Bootstrap and Jackknife comparison¶

In this notebook we compare the bootstrap to the jackknife. Bootstrap resampling is superior to jackknifing, but the jackknife is deterministic, which may be helpful, and it can exactly remove biases of order 1/N from an estimator (the bootstrap removes biases of higher orders, too, but it does not remove the lowest order exactly).

[1]:

from resample import jackknife as j, bootstrap as b
import numpy as np
from scipy import stats

rng = np.random.default_rng(1)
data = rng.normal(size=20)


# get mean and std deviation
def fn(d):
    return np.mean(d), np.var(d, ddof=0) # we return the biased variance


# exact bias for biased standard deviation
# - we computed: s = 1/N * sum(x ** 2 - np.mean(x) ** 2)
# - correct is:  N/(N-1) * s
# - bias is: (1 - N/(N-1)) * s = (N - 1 - N) / (N - 1) * s = - 1 / (N - 1) * s


print("estimates           ", np.round(fn(data), 3))
print("std.dev. (jackknife)", np.round(j.variance(fn, data) ** 0.5, 3))
print("std.dev. (bootstrap)", np.round(b.variance(fn, data, random_state=1) ** 0.5, 3))
print("bias (jackknife)    ", np.round(j.bias(fn, data), 3))
print("bias (bootstrap)    ", np.round(b.bias(fn, data, random_state=1), 3))
print("bias (exact)        ", np.round((0, -1 / (len(data) - 1) * fn(data)[1]), 3))

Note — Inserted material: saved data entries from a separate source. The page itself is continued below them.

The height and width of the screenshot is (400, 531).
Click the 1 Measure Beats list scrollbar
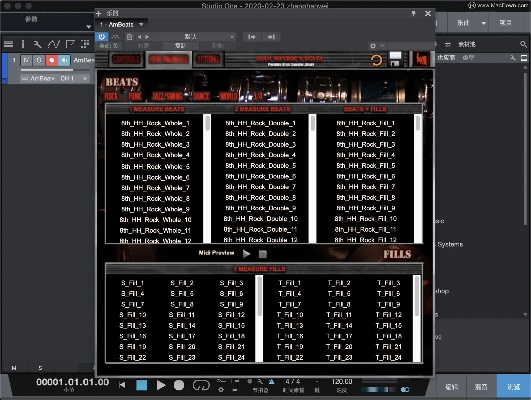point(207,178)
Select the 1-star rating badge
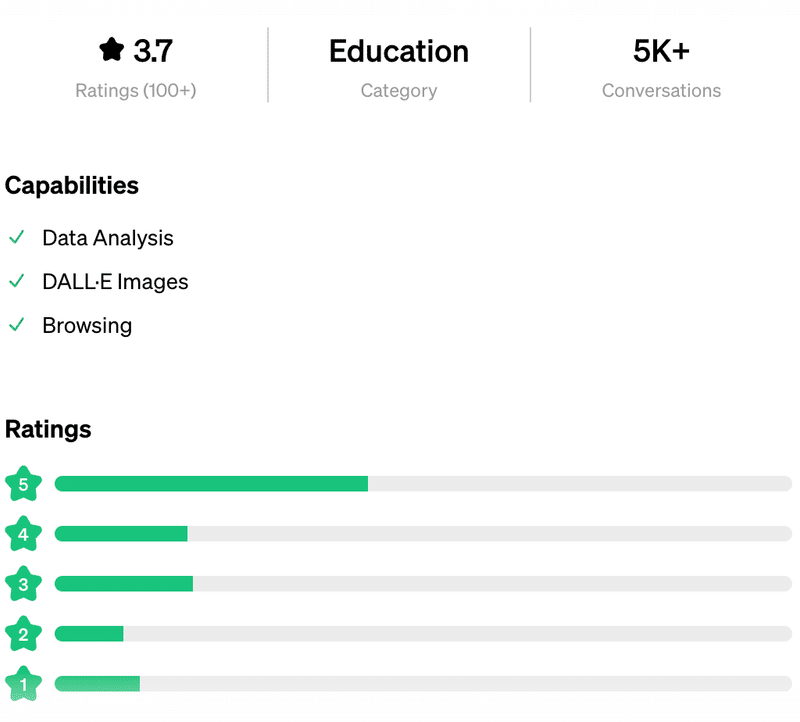This screenshot has width=800, height=722. (x=23, y=683)
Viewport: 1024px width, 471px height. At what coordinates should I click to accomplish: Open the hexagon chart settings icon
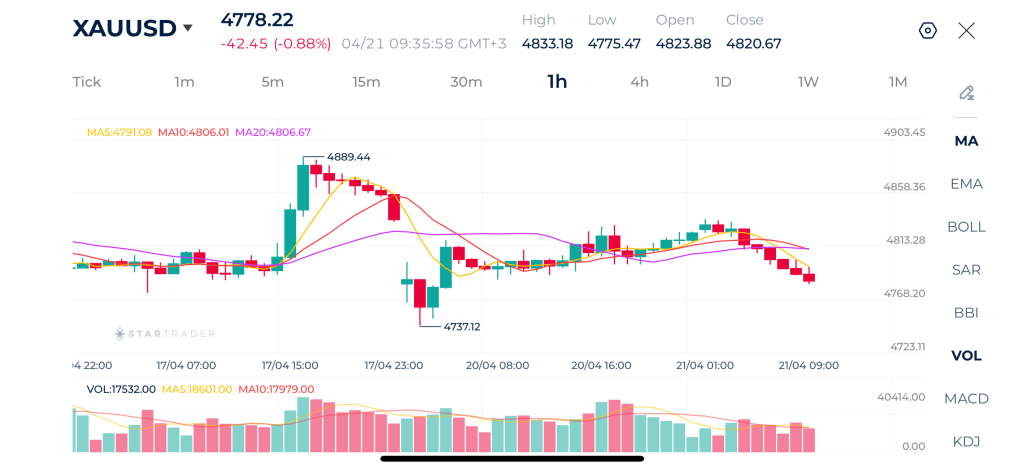click(927, 31)
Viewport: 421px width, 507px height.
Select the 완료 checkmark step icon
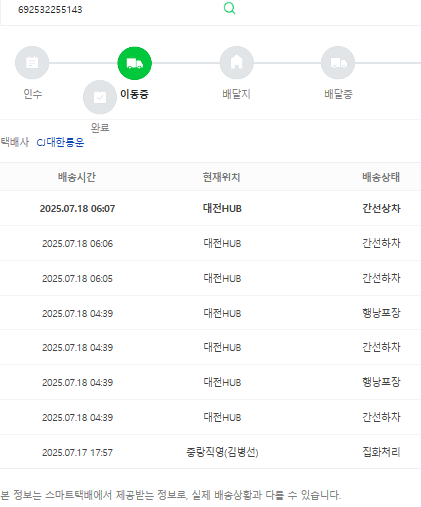(x=100, y=97)
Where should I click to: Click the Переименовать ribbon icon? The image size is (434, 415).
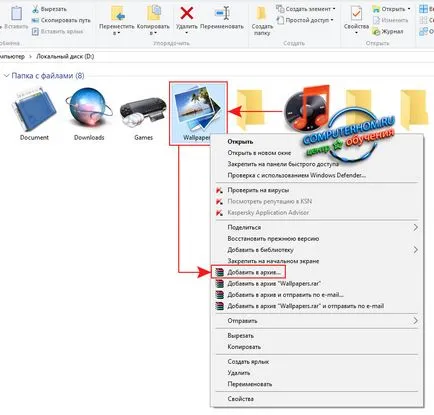(x=222, y=13)
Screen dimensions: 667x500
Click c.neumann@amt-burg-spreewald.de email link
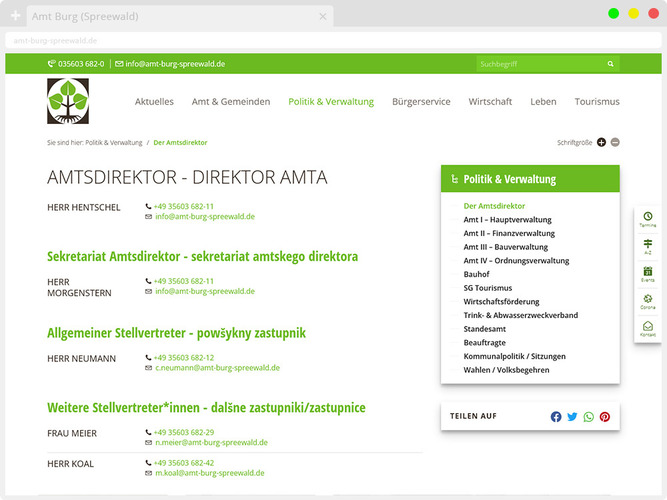click(x=217, y=368)
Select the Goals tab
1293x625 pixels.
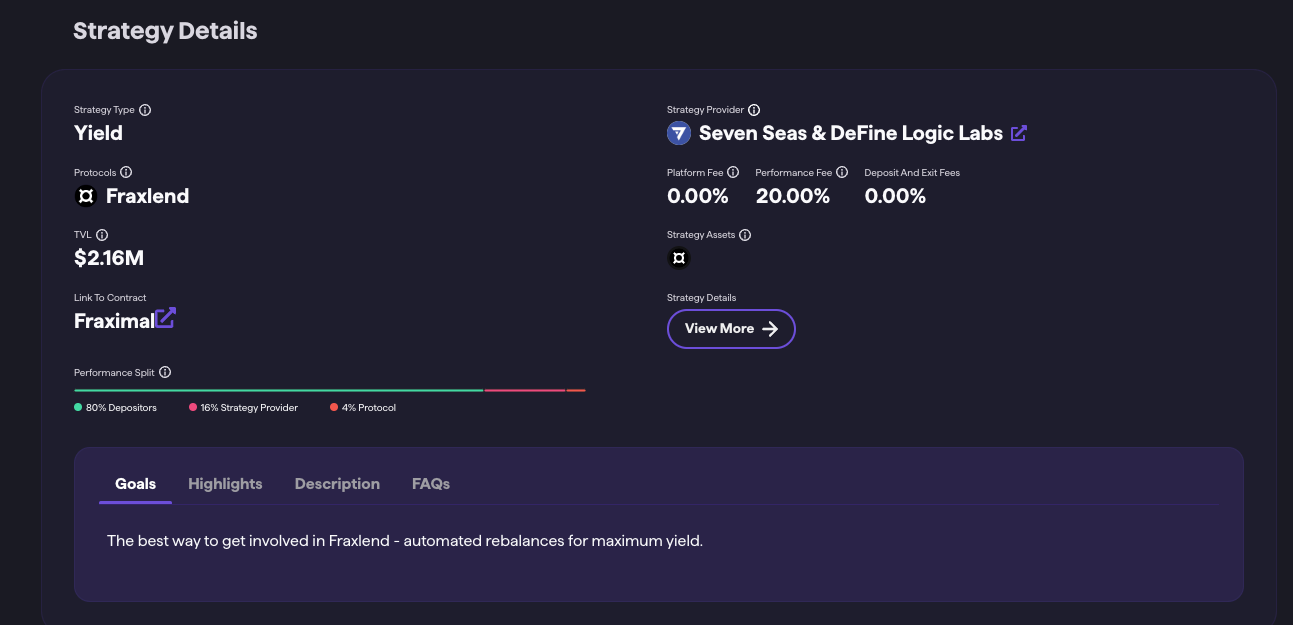(136, 484)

estimates            [0.037 0.333]
std.dev. (jackknife) [0.132 0.098]
std.dev. (bootstrap) [0.145 0.093]
bias (jackknife)     [-0.    -0.018]
bias (bootstrap)     [ 0.    -0.021]
bias (exact)         [ 0.    -0.018]

The standard deviations for the estimates computed by bootstrap and jackknife differ by about 10 %. This difference shrinks for larger data sets.

Both resampling methods find no bias for the mean, and a small bias for the (not bias-corrected) variance. The jackknife is getting closer, since the bias for sufficiently large N is dominated by the O(1/N) order that the jackknife removes exactly.